Homeless outreach teams, consisting of officers and nurses, will be sent to 29 end-of-line stations to roust homeless people from trains that are headed out of service for cleaning, Chief of Department Terence Monahan said Tuesday.
The police department has been increasing subway patrols in advance of the shutdown, removing about 20 homeless people per night. Most are taken to shelters, but an average of about two per night are being hospitalized for mental health evaluations at the recommendation of an outreach team nurse.
"This is a huge undertaking,” Monahan said.

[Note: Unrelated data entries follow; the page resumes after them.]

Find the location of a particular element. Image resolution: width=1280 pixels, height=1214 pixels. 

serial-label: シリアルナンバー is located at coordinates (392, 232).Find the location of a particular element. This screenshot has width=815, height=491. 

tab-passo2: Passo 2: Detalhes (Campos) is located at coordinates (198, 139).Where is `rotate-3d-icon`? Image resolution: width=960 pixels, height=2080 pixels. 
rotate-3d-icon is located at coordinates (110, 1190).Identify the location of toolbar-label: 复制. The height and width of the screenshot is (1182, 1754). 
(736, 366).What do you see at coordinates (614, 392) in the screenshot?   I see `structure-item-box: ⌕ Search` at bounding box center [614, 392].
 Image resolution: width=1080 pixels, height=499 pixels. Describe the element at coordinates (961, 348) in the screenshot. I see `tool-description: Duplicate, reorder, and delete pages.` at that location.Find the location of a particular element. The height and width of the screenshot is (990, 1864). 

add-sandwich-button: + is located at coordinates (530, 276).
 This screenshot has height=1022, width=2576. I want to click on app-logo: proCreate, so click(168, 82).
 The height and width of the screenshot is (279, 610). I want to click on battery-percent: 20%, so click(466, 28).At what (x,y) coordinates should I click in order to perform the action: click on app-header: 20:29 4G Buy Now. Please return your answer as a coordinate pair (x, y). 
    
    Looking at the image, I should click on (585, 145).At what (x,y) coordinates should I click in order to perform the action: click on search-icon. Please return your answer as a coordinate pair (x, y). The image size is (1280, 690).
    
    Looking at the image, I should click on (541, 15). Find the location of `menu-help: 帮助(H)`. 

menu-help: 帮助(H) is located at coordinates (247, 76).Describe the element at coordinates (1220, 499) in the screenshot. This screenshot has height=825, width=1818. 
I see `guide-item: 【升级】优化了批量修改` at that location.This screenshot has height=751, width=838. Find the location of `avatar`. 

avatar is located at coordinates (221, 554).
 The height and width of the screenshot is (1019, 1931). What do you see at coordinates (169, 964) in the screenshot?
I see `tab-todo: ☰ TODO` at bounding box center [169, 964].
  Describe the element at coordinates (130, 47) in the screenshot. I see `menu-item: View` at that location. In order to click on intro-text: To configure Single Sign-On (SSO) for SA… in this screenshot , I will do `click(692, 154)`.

Although until now 24/7, the subway system has been working on a reduced schedule since March 25. Even in normal times, overnight subway service is reduced.
With schools finishing out the academic year by way of remote learning, Cuomo announced the state is collaborating with the Bill & Melinda Gates Foundation on a plan to take advantage of technology to re-imagine education.
“The old model of everybody goes and sits in the classroom and the teacher is in front of that classroom and teaches that class and you do that all across the city, all across the state, all these buildings, all these physical classrooms. Why, with all the technology you have?” Cuomo said.
Critics wary of Gates’ influence over national education policy quickly pushed back with a letter urging Cuomo to abandon the plan.
“Since the schools were shut down in mid-March, our understanding of the profound deficiencies of screen-based instruction has only grown,” said the letter signed by three organizations: the New York State Allies for Public Education, Class Size Matters and the Parent Coalition for Student Privacy.
New York State United Teachers union President Andy Pallotta said remote learning will never replace connections built in classrooms between teachers and their students.
New York state is reporting more than 1,700 previously undisclosed deaths at nursing homes and adult care facilities as the state faces scrutiny over how it’s protected vulnerable residents during the coronavirus pandemic.
At least 4,813 people have died from COVID-19 in the state's nursing homes since March 1, according to a tally released by Cuomo's administration late Monday that, for the first time, includes people believed to have been killed by the coronavirus before their diagnoses could be confirmed by a lab test.
Associated Press writers Jennifer Peltz and Michael R. Sisak in New York and Carolyn Thompson in Buffalo, N.Y. contributed this report.